**Texto mostrado:**
Osteopatía deportiva

La práctica deportiva (a cualquier nivel) requiere unas cualidades y estado de nuestro organismo y de nuestro físico. A menudo se trata de una actividad que comporta unos requerimientos extra pudiendo darse lugar pequeños desequilibrios que a corto o medio plazo conlleven problemas en la práctica deportiva.

El control y la prevención son la base en el deporte de alto rendimiento, ya que si se requiere el máximo, el cuerpo ha de estar bien equilibrado, libre de tensiones, en harmonia, con todos los sistemas funcionando al 100%, es ahí cuando tendremos el rendimiento máximo del deportista.

Así pues, debemos verificar si realmente nuestro cuerpo está preparado para realizar esta serie de prácticas deportivas para evitar posibles lesiones y mejorar el rendimiento deportivo.

La aparición de lesiones continuadas y las recaídas nos indican a menudo que el deportista no está preparado para esa actividad o ese ritmo de entrenamiento, y esto puede ser por muchas causas (psíquico, físico u orgánico o la suma de algunas de ellas).

**Listado de datos:**
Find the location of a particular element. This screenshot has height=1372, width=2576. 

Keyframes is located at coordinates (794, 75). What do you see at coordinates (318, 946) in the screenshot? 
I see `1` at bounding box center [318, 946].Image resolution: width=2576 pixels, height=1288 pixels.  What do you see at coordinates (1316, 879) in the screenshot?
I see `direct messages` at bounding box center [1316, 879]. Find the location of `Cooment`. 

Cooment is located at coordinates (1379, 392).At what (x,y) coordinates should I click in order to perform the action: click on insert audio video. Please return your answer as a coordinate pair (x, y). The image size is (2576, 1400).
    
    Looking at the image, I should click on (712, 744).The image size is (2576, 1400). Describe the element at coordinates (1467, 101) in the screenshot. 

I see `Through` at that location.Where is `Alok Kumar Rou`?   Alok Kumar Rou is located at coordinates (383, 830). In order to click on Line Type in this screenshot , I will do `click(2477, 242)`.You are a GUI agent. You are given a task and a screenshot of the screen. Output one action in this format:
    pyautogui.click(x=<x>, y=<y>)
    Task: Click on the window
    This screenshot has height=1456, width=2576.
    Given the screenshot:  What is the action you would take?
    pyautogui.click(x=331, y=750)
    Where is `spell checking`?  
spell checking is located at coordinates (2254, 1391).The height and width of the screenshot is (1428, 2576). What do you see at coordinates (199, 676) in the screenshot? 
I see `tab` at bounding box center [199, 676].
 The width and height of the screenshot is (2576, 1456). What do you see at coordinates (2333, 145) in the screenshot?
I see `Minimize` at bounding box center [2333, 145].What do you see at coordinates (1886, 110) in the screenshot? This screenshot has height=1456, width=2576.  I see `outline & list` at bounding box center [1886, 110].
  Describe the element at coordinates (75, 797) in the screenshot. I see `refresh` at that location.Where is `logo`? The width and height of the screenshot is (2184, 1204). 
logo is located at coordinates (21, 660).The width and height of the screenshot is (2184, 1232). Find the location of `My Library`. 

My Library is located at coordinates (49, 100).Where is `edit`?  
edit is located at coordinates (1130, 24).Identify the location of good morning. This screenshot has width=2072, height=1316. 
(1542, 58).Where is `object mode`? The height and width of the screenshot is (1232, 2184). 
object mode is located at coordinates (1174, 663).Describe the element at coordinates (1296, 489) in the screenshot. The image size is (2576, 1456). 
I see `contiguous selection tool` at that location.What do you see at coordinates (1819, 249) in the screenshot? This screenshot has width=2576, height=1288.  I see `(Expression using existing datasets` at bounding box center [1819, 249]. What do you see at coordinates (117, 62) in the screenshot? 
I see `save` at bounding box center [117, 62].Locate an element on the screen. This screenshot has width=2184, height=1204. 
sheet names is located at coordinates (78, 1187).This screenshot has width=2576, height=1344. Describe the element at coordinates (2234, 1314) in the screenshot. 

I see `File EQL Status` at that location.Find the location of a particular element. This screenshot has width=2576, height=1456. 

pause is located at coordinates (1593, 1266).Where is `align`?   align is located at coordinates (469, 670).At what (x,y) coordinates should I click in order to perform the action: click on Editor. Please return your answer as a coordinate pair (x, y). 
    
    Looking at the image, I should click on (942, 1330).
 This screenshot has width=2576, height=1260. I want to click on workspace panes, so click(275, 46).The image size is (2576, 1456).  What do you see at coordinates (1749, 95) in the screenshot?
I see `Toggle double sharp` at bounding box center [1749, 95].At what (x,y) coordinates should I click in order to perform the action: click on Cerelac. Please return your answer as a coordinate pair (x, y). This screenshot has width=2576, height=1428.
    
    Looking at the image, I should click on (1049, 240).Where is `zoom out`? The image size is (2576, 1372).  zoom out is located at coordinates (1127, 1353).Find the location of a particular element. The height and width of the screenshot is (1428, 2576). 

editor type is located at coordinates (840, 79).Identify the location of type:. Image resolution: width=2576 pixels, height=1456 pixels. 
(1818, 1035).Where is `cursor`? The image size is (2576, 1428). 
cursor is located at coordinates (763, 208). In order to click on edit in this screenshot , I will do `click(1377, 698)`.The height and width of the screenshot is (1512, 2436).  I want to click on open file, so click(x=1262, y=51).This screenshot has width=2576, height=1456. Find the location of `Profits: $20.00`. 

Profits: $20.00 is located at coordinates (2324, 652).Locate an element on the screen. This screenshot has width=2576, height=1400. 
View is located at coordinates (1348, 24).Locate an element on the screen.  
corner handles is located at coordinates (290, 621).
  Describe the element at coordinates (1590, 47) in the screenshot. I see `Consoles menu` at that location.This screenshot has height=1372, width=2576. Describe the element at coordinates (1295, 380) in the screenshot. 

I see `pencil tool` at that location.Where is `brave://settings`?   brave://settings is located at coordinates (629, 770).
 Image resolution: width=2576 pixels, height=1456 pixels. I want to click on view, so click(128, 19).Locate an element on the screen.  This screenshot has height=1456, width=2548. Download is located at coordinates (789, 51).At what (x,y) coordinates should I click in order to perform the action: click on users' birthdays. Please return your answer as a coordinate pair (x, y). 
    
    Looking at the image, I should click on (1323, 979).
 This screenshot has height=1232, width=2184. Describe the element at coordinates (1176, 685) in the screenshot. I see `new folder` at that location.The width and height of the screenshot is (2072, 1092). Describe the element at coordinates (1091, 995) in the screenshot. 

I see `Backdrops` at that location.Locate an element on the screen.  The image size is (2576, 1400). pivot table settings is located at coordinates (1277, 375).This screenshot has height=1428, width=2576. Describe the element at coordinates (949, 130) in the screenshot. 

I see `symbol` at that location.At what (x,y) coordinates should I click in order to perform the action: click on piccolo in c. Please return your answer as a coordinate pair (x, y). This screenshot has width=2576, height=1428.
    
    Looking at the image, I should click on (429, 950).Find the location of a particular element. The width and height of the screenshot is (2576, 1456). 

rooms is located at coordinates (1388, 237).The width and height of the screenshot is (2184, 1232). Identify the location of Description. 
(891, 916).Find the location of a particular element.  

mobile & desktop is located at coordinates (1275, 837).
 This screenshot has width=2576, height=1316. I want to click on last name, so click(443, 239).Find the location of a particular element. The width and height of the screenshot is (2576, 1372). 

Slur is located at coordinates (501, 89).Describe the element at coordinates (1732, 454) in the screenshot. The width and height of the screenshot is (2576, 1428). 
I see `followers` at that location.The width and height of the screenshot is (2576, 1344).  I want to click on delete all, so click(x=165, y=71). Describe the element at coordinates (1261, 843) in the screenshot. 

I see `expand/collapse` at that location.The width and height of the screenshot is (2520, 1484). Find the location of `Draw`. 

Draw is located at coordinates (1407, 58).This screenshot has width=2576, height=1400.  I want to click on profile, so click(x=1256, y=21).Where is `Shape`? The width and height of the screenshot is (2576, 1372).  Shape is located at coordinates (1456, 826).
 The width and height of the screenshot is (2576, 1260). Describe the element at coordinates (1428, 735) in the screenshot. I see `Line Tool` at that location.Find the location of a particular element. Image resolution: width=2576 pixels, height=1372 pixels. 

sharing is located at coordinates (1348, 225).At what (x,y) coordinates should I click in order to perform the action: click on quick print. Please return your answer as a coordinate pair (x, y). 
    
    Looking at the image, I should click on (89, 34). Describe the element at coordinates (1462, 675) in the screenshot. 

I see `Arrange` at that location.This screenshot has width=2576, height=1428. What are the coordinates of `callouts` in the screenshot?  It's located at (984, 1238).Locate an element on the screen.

**Tarea asignada 1:**
Responde según el texto sobre osteopatía deportiva:
(a) ¿Qué constituye la base en el deporte de alto rendimiento?
(b) ¿Qué indican a menudo las lesiones continuadas y las recaídas?
(c) ¿Qué tipos de causas se mencionan para ello?
**Tarea asignada 2:** Retoma el texto sobre osteopatía deportiva y continúalo a partir de su última oración.

**Respuesta escrita 1:**
(a) El control y la prevención.
(b) Que el deportista no está preparado para esa actividad o ese ritmo de entrenamiento.
(c) Causas psíquicas, físicas u orgánicas, o la suma de algunas de ellas.

**Respuesta escrita 2:**
Tratamiento de lesiones deportivas con osteopatía

Existe la tendencia a ver la lesión deportiva como algo localizado y hemos de mirar más allá, hemos de valorar las compensaciones que ha establecido el cuerpo para seguir dando el máximo de si, (no nos extrañaremos si nuestro osteópata nos revisa de pies a cervicales al tener un esguince de tobillo).

El tratamiento osteopático identifica y trata el origen de estas lesiones locales, trata las compensaciones, equilibra los sistemas “tocados” y permite la reinserción a la práctica deportiva en condiciones óptimas al deportista.

El osteópata trabaja en equipo y puede ser necesaria la interconsulta con el especilista de medicina deportiva, traumatólogo, nutricionista, podólogo, psicólogo, o incluso concertar una reunión con el entrenador o el preparador físico.